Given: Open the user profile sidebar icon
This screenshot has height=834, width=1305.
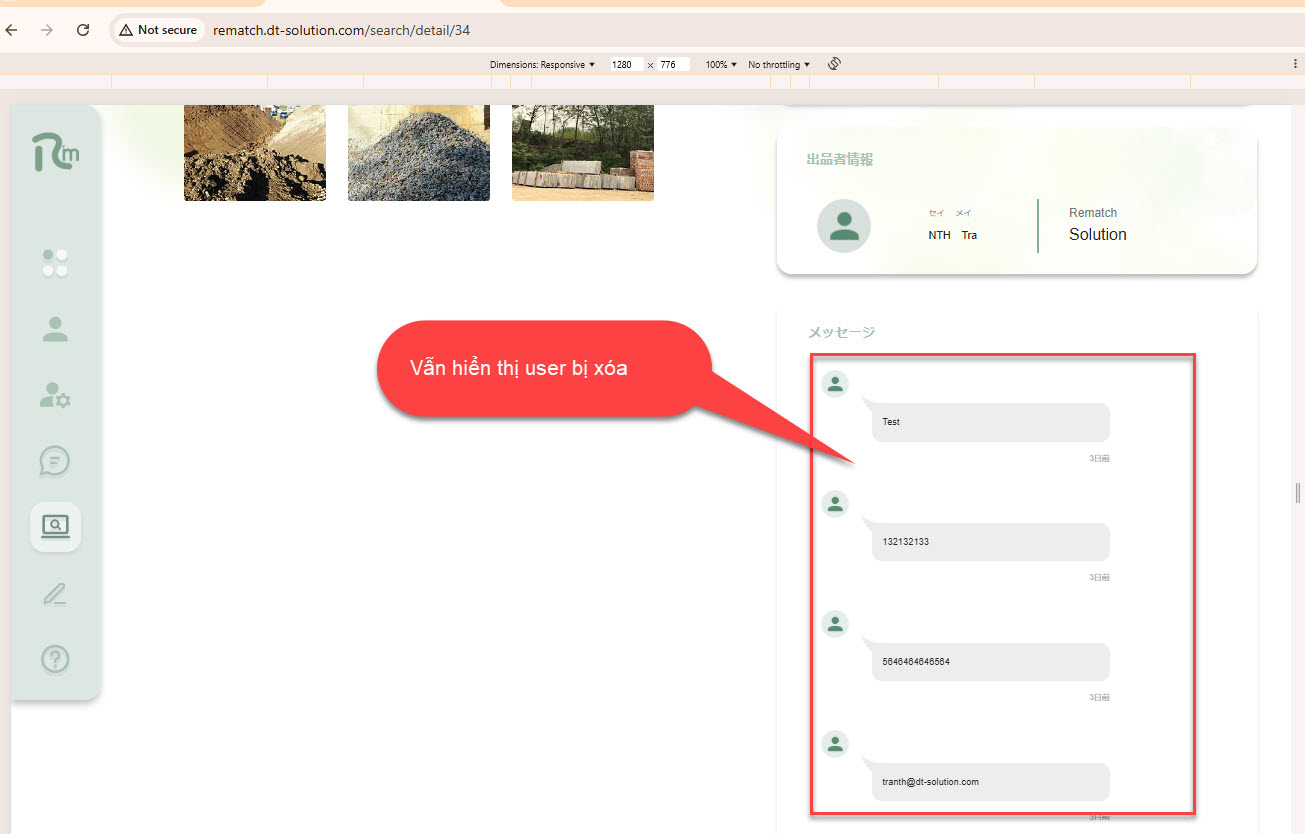Looking at the screenshot, I should 55,329.
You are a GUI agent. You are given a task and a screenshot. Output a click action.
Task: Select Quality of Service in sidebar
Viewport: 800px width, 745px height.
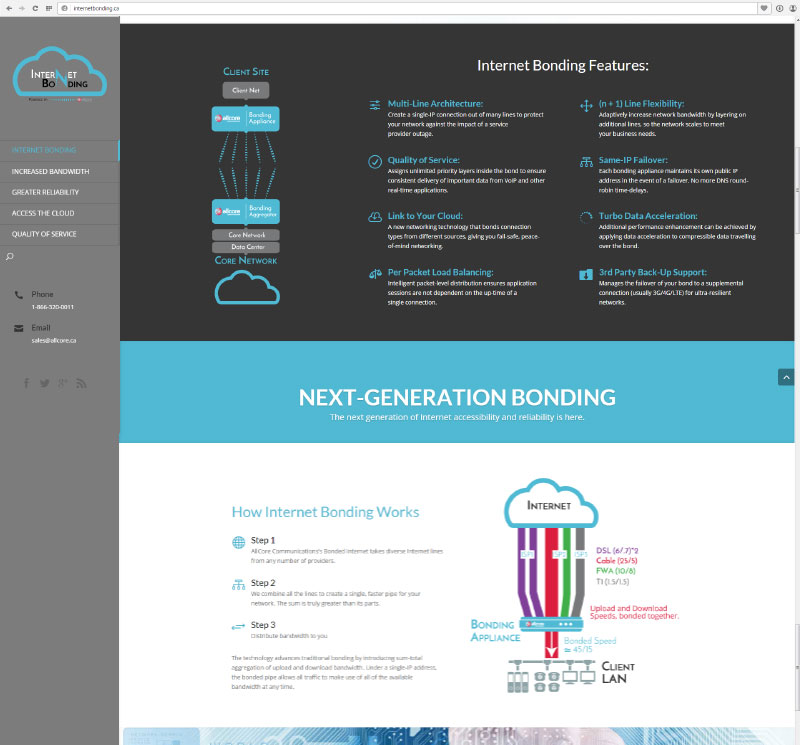pos(44,234)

○ ○ ○

▸ WHAT THE EXERCISE ASKS:
The expected output is the complete listing, word for word, without any picture.

▸ SOLUTION TO THE EXERCISE:
Given: Open the user profile sidebar icon
This screenshot has height=834, width=1305.
Looking at the screenshot, I should 55,329.
You are a GUI agent. You are given a task and a screenshot. Output a click action.
Task: Select Quality of Service in sidebar
Viewport: 800px width, 745px height.
pos(44,234)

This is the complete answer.